_DOCUMENT SEGMENT_:
The free, common Yahoo Finace API is used to download data from all commodites you wish to see studied. This data will be stored persistently next to your notebook in common environments such as Binder. 

Please note that if you deploy this notebook in Google Collab that the 37+ files downloaded will be erased between uses, but can be rebuilt easily each time you operate this notebook. 

The data you download becomes permanently usable, and the ingest request below can be customized in order to grab more, or less data and at different intervals.[2]

I have included several exceptions to the download and renaming technique, in order to tolerate commodities with differing ticker symbols. 

In [2]:
import yfinance as yf
from time import time,ctime, clock_gettime
from time import gmtime, time, time_ns

def ifs(input):
    ni = ''
    if input =='gff':
        input = 'GFF'
        ni = "GF=F"
    elif input == 'zff':
        input = 'ZFF'
        ni = "ZF=F"
    else:
        input = input.upper()
        ins = "="
        before = "F"
        ni = input.replace(before, ins + before , 1)
    print(ni)
    data = yf.download( 
        tickers = ni,
        period = "7d",
        interval = "1m",
        group_by = 'ticker',
        auto_adjust = True,
        prepost = True,
        threads = True,
        proxy = None
    )
    epoch = ctime()
    filename = input
    data.to_csv(filename)
#!ls #only in jupy

**Trigger Data Downloads**

The following code customizes the commodities under investigation. In order to compare every commodity's price history versus the rest in your matrix, the lengths of the data captures are minimized to the length of the smallest data set. Thus, larger sets are only captured at the length of the smallest set.

The volatility of every price tick is calculated via [close price minus open price].

_WHAT YOU WILL DO_:
1. In the commodity price notebook text, how is the volatility of every price tick calculated?
2. Resume the commodity price notebook text after its final sentence.

_GIVEN INFORMATION_:
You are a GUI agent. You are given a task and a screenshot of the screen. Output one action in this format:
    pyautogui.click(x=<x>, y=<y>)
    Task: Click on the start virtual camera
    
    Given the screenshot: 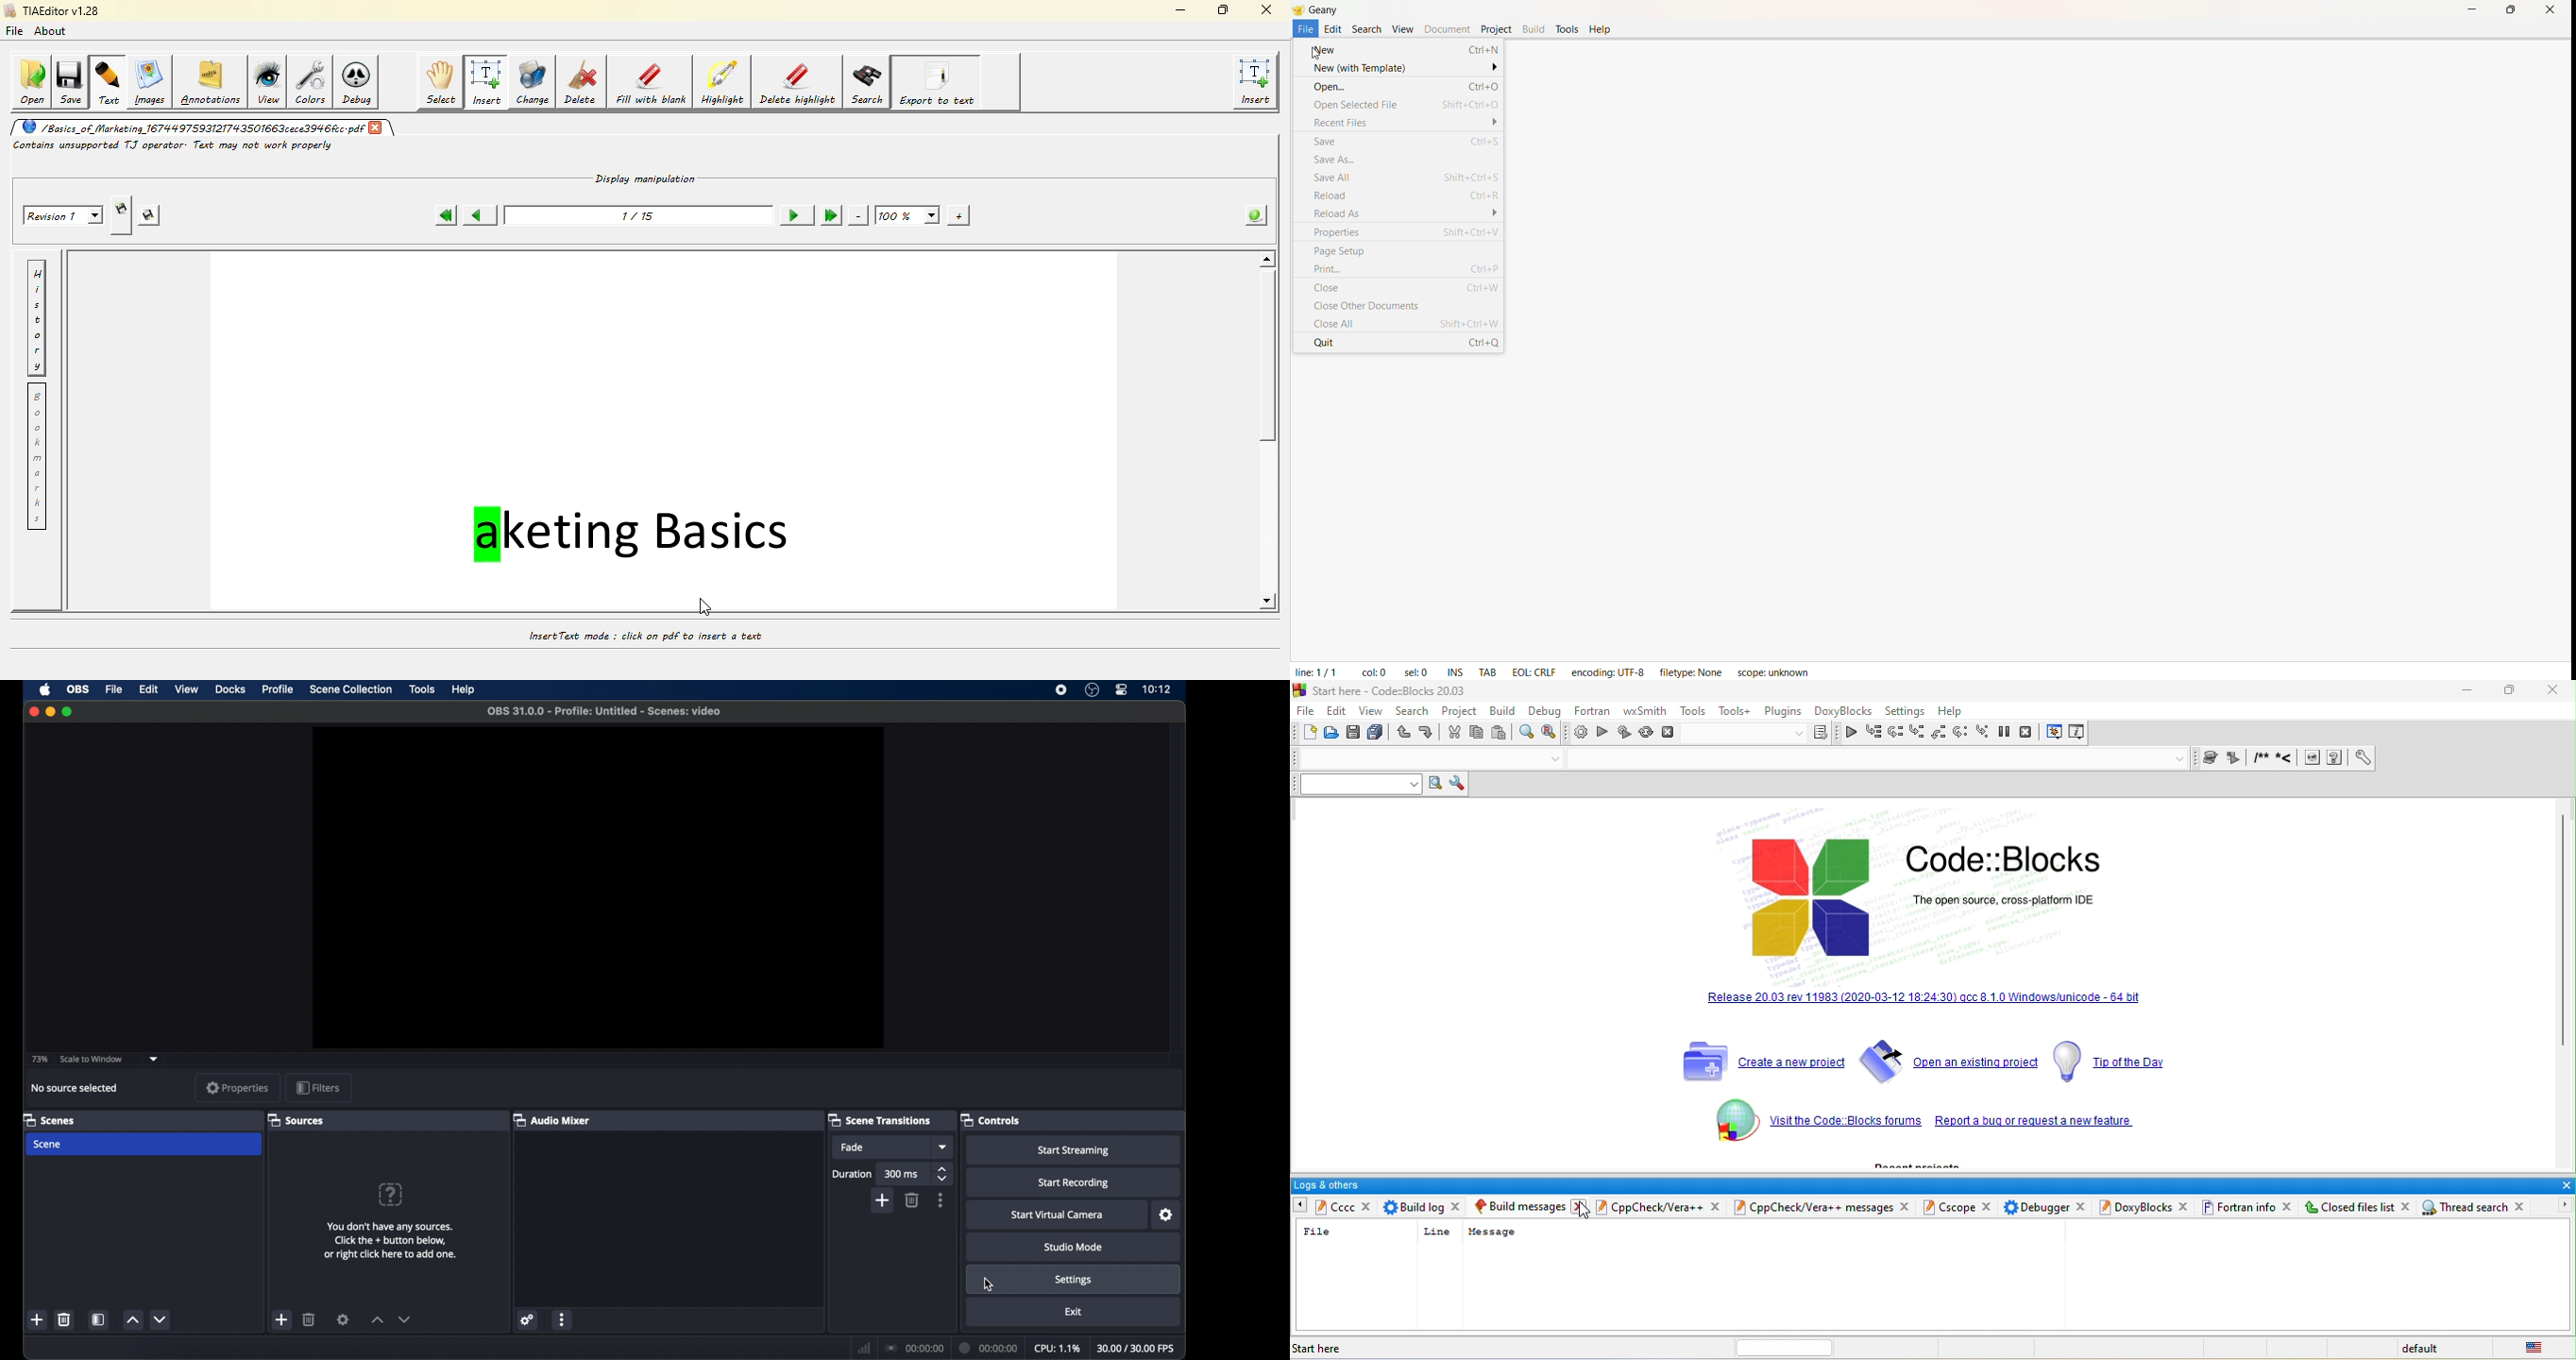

_TASK-BY-TASK ANSWERS_:
1. It is calculated as the close price minus the open price.

2.
In [3]:
#read in csv data from each commodity capture, gather
#assign 'open' to an array, create df from arrays
import numpy as np 
import pandas as pd
from  scipy.stats import pearsonr
symbol_dict = {"clf":"crude oil", "esf":"E-Mini S&P 500","btcf":"Bitcoin","bzf":"Brent Crude Oil", "ccf":"Cocoa","ctf":"Cotton","gcf":"Gold",
           "gff":"Feeder Cattle", "hef":"Lean Hogs","hgf":"Copper","hof":"Heating Oil","kcf":"Coffee","kef":"KC HRW Wheat",
           "lbsf":"Lumber","lef":"Live Cattle","mgcf":"Micro Gold","ngf":"Natural Gas","nqf":"Nasdaq 100","ojf":"Orange Juice","paf":"Palladium","plf":"Chicago Ethanol (Platts)",
            "rbf":"RBOB Gasoline","rtyf":"E-mini Russell 2000","sbf":"Sugar #11","sif":"Silver","silf":"Micro Silver","ymf":"Mini Dow Jones Indus","zbf":"U.S. Treasury Bond Futures",
            "zcf":"Corn","zff":"Five-Year US Treasury Note","zlf":"Soybean Oil Futures","zmf":"Soybean Meal","znf":"10-Year T-Note","zof":"Oat Futures","zrf":"Rough Rice",
            "zsf":"Soybean","ztf":"2-Year T-Note"} 

sym, names = np.array(sorted(symbol_dict.items())).T

for i in sym:    #build all symbol csvs, will populate/appear in your binder. Use linux for efficient dp
    ifs(i)

quotes = []
lens = []
for symbol in sym:
    symbol = symbol.upper()
    t = pd.read_csv(symbol) 
    lens.append(t.shape[0])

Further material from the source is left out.